29Bien que l’ordre de la correspondance soit chaotique parce que la volonté de communiquer y est aussi forte que celle de construire sa scénographie d’écrivain38, sa règle première est l’interaction et son fondement est l’amitié née du croisement d’Éros et d’Agapè, d’un amour de la demande et d’un amour du don. « Je répondrai à toutes les questions, tout bonnement comme vous avez répondu aux miennes », écrit ainsi l’épistolière au début de leur correspondance (p. 93). On connaît, par ailleurs, l’extrême méfiance de Sand à l’égard de la question, cet acte de langage qu’elle considère comme particulièrement agressif. Tout manquement de Sand à l’interaction s’accompagne chez Flaubert d’excuses et d’appels pour la relancer : « Je suis un misérable de n’avoir pas répondu à la première. Comment cela se fait-il ? Car ordinairement je ne manque pas d’exactitude », lui écrit-il le 30 octobre 1867 (p. 159).
30En effet, ordinairement, c’est Sand qui rompt le rythme de l’échange et c’est Flaubert qui le reprend en saturant le début de ses lettres d’interrogations inquiètes39 : « votre silence m’inquiète, d’autant plus que vous avez l’habitude de répondre tout de suite quand on vous demande des services » (p. 378) ; « Je suis inquiet de vous, chère maître. Car malgré votre exactitude ordinaire vous n’avez pas répondu à ma dernière lettre » (p. 224).
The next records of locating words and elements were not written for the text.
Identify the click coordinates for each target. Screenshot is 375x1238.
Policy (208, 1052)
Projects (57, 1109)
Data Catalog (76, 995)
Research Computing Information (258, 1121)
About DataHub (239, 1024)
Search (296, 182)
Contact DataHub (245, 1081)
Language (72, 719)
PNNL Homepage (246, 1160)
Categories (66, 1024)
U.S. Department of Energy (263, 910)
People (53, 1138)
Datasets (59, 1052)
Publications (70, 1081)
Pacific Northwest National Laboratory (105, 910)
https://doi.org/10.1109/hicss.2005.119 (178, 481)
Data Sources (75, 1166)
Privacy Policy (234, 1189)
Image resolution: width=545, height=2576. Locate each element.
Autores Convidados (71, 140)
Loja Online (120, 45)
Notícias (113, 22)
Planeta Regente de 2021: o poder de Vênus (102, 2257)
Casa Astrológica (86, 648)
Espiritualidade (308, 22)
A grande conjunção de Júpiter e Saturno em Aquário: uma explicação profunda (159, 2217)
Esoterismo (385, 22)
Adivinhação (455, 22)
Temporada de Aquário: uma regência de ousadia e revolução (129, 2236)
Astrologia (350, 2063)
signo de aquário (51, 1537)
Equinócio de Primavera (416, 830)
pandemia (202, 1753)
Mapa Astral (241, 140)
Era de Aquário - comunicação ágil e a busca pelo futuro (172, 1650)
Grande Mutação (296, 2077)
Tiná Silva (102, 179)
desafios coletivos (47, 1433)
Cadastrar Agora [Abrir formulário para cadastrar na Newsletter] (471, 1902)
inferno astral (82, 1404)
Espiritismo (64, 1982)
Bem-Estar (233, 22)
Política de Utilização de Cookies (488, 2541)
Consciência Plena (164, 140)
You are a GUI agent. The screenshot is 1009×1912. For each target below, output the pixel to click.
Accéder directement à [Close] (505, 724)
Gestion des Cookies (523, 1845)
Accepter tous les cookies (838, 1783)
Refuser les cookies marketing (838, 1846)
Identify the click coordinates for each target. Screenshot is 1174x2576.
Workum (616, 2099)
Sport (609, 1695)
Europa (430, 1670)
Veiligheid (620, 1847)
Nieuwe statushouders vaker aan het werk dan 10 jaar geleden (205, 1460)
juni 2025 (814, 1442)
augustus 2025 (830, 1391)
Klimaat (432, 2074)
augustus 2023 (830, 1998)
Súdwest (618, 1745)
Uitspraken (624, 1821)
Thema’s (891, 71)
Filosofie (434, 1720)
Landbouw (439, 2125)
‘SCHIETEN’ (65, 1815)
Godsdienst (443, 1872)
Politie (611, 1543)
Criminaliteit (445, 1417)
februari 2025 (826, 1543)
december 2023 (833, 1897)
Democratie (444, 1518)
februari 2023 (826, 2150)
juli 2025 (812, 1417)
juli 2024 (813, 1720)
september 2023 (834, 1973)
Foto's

Parfois, le rappel et le reproche deviennent rappel à l’ordre : « Est-ce une conduite, cela, chère maître ! Près de deux mois que vous n’avez écrit à votre vieux troubadour ! » (p. 192) Ce que Flaubert oublie ou feint d’oublier, c’est que son interlocutrice pratique la loi du silence désapprobateur. Car Sand constate, dès les premières lettres, que le style de son correspondant ne cadre pas avec sa propre représentation du dialogue (douceur et libre parole) ; tant au niveau de la matière – sa parole est centrée sur ses projets esthétiques – qu’au niveau de la manière – il privilégie le discours polémique. Aussi recourt-elle, quand elle juge le moment opportun, à son langage favori : le silence. Si la devise sandienne est « avec mon langage je puis tout faire : même et surtout ne rien dire », pour reprendre la formule de Roland Barthes, celle de Flaubert semble être « la meilleure défense est l’attaque ». Et quand il juge l’attaque trop brutale, il l’adoucit par ce genre d’ouverture et par une abondante glose réparatrice visant à recadrer l’échange.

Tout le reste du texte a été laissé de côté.